Rows of pointing data:
____________

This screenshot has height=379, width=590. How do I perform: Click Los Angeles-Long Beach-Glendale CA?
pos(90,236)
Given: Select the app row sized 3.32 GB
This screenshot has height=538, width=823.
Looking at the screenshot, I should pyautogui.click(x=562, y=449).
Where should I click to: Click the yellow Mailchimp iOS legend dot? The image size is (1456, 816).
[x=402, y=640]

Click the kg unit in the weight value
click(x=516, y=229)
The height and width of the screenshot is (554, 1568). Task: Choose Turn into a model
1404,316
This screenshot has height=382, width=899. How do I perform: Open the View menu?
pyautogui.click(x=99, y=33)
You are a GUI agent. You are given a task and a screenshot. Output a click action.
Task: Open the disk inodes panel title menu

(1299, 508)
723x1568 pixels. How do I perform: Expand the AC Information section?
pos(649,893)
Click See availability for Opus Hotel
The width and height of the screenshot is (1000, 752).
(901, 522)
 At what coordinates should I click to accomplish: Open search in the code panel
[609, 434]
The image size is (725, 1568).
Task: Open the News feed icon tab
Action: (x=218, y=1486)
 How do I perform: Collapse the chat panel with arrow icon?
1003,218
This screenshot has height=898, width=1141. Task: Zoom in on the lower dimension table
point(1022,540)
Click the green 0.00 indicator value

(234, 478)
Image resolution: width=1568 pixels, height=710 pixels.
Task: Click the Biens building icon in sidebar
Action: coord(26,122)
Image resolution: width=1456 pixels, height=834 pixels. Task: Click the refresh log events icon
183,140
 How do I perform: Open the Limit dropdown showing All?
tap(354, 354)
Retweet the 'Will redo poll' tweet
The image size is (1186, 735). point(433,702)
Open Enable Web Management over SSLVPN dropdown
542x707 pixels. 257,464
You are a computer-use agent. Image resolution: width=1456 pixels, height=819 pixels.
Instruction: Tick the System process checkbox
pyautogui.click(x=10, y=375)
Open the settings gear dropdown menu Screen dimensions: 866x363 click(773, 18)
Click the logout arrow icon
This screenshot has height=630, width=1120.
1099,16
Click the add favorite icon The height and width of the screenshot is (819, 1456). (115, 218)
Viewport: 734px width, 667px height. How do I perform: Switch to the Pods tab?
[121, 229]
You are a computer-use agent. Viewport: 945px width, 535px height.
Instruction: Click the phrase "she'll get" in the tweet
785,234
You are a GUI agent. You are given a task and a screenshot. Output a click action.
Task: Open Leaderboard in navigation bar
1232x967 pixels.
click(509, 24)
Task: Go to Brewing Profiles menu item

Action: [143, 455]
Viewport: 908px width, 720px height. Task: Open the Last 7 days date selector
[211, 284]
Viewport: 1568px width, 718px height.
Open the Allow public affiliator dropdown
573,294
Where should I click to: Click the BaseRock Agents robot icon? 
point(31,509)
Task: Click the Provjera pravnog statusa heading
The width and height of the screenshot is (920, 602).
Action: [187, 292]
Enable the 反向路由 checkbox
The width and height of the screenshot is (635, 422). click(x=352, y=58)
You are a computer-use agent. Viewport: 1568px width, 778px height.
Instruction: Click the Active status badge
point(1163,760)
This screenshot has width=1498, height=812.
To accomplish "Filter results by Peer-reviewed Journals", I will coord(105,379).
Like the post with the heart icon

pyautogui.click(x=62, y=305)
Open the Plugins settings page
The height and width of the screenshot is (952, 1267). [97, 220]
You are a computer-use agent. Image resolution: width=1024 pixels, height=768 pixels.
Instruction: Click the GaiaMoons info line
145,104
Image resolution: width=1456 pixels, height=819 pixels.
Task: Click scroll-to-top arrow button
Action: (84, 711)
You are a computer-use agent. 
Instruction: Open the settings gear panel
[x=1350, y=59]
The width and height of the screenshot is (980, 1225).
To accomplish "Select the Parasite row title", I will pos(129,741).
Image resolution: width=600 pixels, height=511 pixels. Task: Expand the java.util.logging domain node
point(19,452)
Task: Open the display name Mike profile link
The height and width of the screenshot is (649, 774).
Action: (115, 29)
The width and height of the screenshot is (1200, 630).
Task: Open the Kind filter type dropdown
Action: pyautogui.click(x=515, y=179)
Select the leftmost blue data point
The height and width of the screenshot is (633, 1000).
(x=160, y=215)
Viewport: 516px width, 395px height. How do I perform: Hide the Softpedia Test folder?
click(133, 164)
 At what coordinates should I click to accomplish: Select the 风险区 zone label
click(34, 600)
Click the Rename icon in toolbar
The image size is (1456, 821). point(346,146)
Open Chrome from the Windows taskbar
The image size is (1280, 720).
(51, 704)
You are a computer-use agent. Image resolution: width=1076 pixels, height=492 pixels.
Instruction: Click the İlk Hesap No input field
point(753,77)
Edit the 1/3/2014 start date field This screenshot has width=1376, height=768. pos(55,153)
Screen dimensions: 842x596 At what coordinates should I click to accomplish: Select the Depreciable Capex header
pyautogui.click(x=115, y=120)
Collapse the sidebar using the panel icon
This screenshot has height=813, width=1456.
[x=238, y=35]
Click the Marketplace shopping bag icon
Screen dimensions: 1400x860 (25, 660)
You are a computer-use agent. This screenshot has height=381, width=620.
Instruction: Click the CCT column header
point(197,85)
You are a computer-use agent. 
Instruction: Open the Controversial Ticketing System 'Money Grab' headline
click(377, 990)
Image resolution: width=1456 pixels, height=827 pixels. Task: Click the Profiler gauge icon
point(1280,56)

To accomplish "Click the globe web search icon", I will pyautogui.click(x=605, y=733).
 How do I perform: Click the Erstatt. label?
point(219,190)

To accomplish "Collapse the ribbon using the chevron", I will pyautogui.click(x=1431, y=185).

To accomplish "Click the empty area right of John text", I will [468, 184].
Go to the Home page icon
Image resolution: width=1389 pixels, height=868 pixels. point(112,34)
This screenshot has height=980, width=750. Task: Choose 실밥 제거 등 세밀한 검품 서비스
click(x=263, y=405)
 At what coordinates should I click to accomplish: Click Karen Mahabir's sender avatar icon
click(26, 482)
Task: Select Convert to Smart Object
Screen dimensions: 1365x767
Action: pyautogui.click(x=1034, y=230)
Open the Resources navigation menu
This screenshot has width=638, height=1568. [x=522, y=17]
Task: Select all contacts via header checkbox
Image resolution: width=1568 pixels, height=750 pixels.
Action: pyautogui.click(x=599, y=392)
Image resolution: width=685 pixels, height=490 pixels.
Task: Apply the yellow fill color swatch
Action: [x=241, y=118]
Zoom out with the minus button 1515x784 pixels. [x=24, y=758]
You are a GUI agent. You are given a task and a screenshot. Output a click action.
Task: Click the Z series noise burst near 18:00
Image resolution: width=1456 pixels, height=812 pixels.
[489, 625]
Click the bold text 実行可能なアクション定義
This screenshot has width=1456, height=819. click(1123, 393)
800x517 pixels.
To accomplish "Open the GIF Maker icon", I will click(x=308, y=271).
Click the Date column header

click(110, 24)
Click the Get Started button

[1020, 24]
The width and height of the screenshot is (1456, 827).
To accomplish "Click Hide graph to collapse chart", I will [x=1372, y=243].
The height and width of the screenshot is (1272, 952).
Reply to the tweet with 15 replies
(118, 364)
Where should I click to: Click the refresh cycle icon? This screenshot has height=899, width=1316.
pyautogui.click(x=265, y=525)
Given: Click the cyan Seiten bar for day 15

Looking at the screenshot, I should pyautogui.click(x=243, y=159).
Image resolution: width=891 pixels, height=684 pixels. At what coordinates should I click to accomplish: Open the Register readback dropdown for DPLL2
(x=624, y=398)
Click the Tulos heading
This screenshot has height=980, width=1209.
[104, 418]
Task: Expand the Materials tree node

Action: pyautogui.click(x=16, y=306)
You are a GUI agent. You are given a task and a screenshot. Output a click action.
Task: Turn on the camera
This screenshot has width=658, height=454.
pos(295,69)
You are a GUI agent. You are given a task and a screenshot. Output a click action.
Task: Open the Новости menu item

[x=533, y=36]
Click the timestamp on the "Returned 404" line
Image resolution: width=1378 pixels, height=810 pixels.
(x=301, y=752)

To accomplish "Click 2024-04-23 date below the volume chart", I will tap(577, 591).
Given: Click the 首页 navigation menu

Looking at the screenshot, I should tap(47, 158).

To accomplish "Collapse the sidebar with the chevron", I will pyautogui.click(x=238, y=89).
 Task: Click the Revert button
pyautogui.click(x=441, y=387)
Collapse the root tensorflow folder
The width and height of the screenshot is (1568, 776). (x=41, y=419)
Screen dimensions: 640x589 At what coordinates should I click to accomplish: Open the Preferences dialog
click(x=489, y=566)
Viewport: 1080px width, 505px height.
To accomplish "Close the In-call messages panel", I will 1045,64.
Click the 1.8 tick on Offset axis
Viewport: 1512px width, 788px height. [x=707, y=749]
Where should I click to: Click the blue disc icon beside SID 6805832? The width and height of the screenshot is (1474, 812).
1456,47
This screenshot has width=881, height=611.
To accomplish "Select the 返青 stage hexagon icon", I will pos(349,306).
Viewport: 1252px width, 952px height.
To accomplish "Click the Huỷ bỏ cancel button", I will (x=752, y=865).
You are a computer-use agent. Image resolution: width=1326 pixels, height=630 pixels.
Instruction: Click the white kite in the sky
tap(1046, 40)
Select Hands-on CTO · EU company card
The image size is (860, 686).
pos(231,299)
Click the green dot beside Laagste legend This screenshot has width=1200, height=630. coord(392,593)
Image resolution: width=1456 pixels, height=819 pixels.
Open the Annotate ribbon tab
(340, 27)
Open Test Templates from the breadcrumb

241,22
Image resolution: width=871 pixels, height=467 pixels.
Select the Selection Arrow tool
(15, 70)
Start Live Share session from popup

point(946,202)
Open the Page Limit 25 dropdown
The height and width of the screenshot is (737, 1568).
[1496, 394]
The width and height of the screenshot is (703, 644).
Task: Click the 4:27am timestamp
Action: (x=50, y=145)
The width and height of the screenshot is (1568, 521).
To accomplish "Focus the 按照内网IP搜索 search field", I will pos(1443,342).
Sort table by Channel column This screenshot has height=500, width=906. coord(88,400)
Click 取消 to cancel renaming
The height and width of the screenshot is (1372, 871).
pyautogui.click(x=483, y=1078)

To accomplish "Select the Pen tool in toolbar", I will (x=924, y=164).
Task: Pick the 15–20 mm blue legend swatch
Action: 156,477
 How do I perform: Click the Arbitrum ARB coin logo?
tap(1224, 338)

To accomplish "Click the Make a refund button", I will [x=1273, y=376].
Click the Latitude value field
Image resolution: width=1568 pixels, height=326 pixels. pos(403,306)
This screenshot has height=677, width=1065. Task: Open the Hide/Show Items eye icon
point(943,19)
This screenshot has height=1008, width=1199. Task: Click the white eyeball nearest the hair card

____________

What is needed:
Convert the entries, starting at the very first one and ending at the line that contains "tap(354, 354)", into a Markdown table with the columns Row and Line. Give each line its own numbered row and leave out blank lines.

Solution:
| Row | Line |
|---|---|
| 1 | This screenshot has height=379, width=590. How do I perform: Click Los Angeles-Long Beach-Glendale CA? |
| 2 | pos(90,236) |
| 3 | Given: Select the app row sized 3.32 GB |
| 4 | This screenshot has height=538, width=823. |
| 5 | Looking at the screenshot, I should pyautogui.click(x=562, y=449). |
| 6 | Where should I click to: Click the yellow Mailchimp iOS legend dot? The image size is (1456, 816). |
| 7 | [x=402, y=640] |
| 8 | Click the kg unit in the weight value |
| 9 | click(x=516, y=229) |
| 10 | The height and width of the screenshot is (554, 1568). Task: Choose Turn into a model |
| 11 | 1404,316 |
| 12 | This screenshot has height=382, width=899. How do I perform: Open the View menu? |
| 13 | pyautogui.click(x=99, y=33) |
| 14 | You are a GUI agent. You are given a task and a screenshot. Output a click action. |
| 15 | Task: Open the disk inodes panel title menu |
| 16 | (1299, 508) |
| 17 | 723x1568 pixels. How do I perform: Expand the AC Information section? |
| 18 | pos(649,893) |
| 19 | Click See availability for Opus Hotel |
| 20 | The width and height of the screenshot is (1000, 752). |
| 21 | (901, 522) |
| 22 |  At what coordinates should I click to accomplish: Open search in the code panel |
| 23 | [609, 434] |
| 24 | The image size is (725, 1568). |
| 25 | Task: Open the News feed icon tab |
| 26 | Action: (x=218, y=1486) |
| 27 |  How do I perform: Collapse the chat panel with arrow icon? |
| 28 | 1003,218 |
| 29 | This screenshot has height=898, width=1141. Task: Zoom in on the lower dimension table |
| 30 | point(1022,540) |
| 31 | Click the green 0.00 indicator value |
| 32 | (234, 478) |
| 33 | Image resolution: width=1568 pixels, height=710 pixels. |
| 34 | Task: Click the Biens building icon in sidebar |
| 35 | Action: coord(26,122) |
| 36 | Image resolution: width=1456 pixels, height=834 pixels. Task: Click the refresh log events icon |
| 37 | 183,140 |
| 38 |  How do I perform: Open the Limit dropdown showing All? |
| 39 | tap(354, 354) |